23. Satu-Satunya Harapan

1.5K 76 1
                                    

"Larissa?" gumam Cempaka memundurkan langkahnya saat mengetahui siapa tamu yang ia bukakan pintu itu.

Keadaan rumah sedang sepi karena Liam berada di kantor, sedangkan orang yang selalu bekerja di rumah belum datang. Membuat Cempaka ketakutan dengan kedatangan Larissa yang tiba-tiba.

Larissa melihat ke arah perut Cempaka yang membuncit, ia tersenyum miring.

Melihat senyuman Larissa yang menatap perut buncitnya membuat ketakutan Cempaka bertambah.

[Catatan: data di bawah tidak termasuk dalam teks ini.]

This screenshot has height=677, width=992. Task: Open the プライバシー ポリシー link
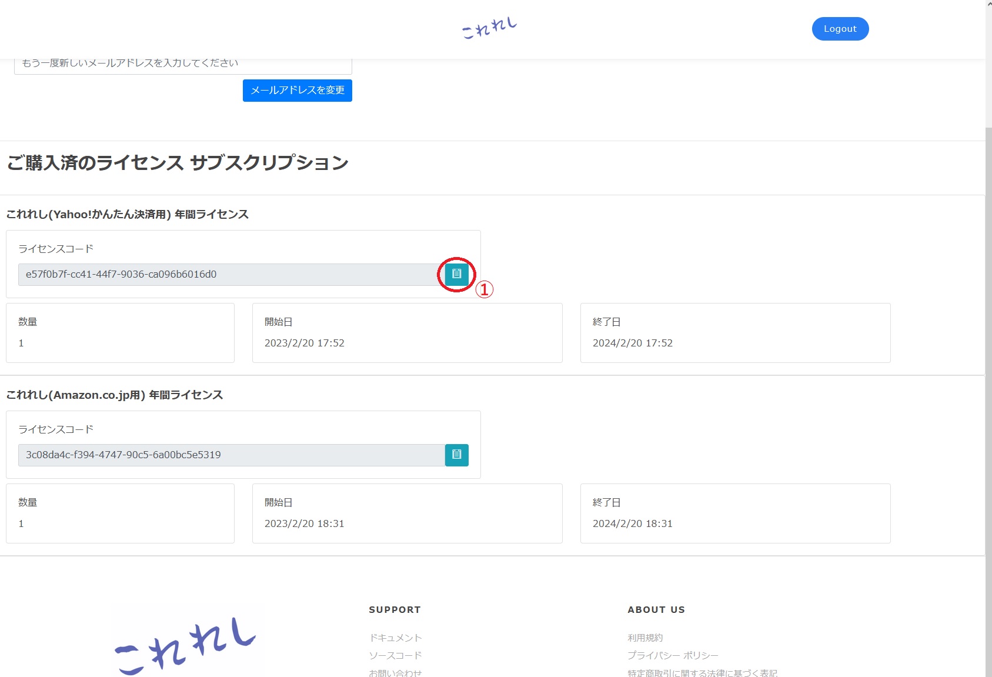click(x=673, y=655)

Wanita itu memegangi perut buncitnya dengan kedua tangannya, seolah melindungi buah hatinya dari bahaya.

Melihat ketakutan Cempaka membuat Larissa menatap wanita itu dengan tatapan remeh dan merendahkan.

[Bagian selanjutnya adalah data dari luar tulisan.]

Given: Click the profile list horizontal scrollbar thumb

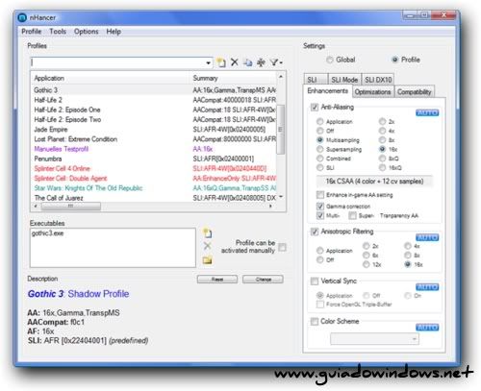Looking at the screenshot, I should 70,207.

"Munafik," desisnya membuat dada Cempaka berdesir nyeri.

"Kau bilang tak menyukai Erlangga. Lalu bagaimana bisa sampai mengandung benihnya? Kau benar-benar munafik Cempaka. Bagaimana bisa kau mengharapkan Liam tapi mengandung benih orang lain?"

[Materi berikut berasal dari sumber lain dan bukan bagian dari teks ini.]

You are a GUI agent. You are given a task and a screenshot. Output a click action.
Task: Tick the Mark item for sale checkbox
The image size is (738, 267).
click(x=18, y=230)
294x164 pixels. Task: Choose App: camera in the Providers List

Cempaka menggeleng dengan air mata yang entah sejak kapan sudah membasahi pipinya. Ia terus melangkah mundur saat Larissa melangkah maju dan mengikis jarak diantara mereka.

"Apa yang kau inginkan Cempaka?" tanya Larissa dengan pelan, air matanya ikut menetes saat ia mengatakannya.

"Kau akan mengambil hidupku?" tanyanya lagi terus melangkah maju hingga tubuh Cempaka terpojok di dinding.

Cempaka menggeleng keras. "Tidak! Ini bukan keinginanku Larisaa!" teriaknya membuat senyum miring kembali muncul dibibir Larissa.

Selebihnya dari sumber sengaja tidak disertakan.